SEC, Four States Charge Morgan Keegan Of Misleading Investors
On April 7, the Securities and Exchange Commission (SEC), four states and the Financial Industry Regulatory Authority (FINRA) joined together to charge Morgan Keegan & Co. Morgan Keegan Asset Management and several employees of misleading of investors about the risks of several Morgan Keegan bond funds. In its complaint, the SEC alleges that the Memphis-based broker, along with former portfolio manager James Kelsoe, used fictitious securities values to make losses in the funds appear much smaller than they actually were.
The states’ administrative action seeks to revoke the registrations of both Morgan Keegan and Morgan Keegan Asset Management, prohibiting the companies from selling securities in Kentucky, Mississippi, South Carolina and Alabama. Tennessee also joined the lawsuit on April 8.
All five states are seeking unspecified administrative penalties and restitution for investors.

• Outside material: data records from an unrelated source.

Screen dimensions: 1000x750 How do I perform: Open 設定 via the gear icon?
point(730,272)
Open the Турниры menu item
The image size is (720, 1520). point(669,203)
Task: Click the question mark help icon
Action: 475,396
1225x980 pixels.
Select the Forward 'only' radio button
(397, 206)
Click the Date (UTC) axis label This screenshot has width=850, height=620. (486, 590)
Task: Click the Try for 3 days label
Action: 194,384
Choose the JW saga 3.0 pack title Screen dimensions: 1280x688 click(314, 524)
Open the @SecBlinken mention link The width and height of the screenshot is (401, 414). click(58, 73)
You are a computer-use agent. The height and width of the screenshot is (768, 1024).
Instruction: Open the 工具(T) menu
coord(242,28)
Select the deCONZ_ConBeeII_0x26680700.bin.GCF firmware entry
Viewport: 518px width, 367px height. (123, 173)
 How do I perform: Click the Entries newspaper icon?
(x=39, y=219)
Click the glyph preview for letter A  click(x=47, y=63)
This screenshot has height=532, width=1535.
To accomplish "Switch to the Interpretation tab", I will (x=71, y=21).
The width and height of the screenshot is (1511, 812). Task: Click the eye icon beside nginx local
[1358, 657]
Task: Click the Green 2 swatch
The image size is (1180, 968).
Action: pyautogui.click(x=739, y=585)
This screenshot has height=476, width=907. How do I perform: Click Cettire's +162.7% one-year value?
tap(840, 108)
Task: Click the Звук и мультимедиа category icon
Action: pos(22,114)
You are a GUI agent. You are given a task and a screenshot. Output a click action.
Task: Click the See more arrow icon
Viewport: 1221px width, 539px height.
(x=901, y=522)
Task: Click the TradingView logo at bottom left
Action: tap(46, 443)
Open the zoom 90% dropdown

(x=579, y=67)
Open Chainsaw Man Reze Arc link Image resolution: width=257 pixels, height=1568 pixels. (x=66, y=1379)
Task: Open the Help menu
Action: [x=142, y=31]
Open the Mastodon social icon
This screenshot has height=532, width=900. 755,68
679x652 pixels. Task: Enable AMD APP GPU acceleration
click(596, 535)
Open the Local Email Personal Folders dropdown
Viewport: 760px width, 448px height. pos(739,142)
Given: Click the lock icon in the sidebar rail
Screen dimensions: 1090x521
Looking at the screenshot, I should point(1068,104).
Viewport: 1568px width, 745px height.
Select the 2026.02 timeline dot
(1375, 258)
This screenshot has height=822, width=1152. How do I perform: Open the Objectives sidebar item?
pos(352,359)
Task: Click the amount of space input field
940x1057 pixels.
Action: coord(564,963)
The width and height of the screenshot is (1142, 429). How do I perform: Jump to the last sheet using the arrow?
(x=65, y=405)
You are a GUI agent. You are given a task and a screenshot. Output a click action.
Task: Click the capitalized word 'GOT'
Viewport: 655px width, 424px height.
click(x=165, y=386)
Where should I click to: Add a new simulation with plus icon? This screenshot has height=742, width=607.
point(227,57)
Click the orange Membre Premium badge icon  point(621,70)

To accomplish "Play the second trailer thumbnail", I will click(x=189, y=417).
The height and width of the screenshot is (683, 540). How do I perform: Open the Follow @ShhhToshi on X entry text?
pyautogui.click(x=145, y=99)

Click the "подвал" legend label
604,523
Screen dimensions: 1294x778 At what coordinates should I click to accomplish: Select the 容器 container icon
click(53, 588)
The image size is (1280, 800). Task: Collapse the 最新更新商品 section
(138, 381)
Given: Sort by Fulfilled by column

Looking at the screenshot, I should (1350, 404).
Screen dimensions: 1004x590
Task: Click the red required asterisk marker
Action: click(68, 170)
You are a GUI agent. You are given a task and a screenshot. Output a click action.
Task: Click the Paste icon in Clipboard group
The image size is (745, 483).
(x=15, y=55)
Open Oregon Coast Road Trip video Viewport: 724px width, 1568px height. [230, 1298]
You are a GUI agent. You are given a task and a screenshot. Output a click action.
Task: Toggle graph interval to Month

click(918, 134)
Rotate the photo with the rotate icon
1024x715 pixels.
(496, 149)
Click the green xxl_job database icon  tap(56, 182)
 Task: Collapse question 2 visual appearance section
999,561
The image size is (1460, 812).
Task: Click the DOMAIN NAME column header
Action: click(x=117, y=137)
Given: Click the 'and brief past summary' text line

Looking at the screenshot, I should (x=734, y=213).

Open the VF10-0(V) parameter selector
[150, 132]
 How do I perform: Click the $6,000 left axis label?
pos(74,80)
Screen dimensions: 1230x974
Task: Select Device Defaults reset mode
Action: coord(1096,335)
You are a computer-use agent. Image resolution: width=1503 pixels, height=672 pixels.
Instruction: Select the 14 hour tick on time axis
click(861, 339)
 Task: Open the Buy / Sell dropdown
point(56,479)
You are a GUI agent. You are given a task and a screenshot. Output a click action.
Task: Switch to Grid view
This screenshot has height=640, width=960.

The focus of both the administration action and the SEC’s complaint is on six proprietary bond funds that lost approximately $2 billion dollars from March 31, 2007, to March 31, 2008. State and federal regulators contend that Morgan Keegan marketed and sold the funds to investors as conservative investments when in actuality the products were heavily concentrated in risky mortgage-related securities.
Morgan Keegan has since sold the funds to Hyperion Brookfield Asset Management.
Today, Morgan Keegan faces a slew of investor lawsuits. As reported by April 8 by the Business Courier of Cincinnati, 81 cases have been heard to date, with claimants seeking a total of about $47.9 million in damages. In those cases, Morgan Keegan has paid a total of $8 million to claimants.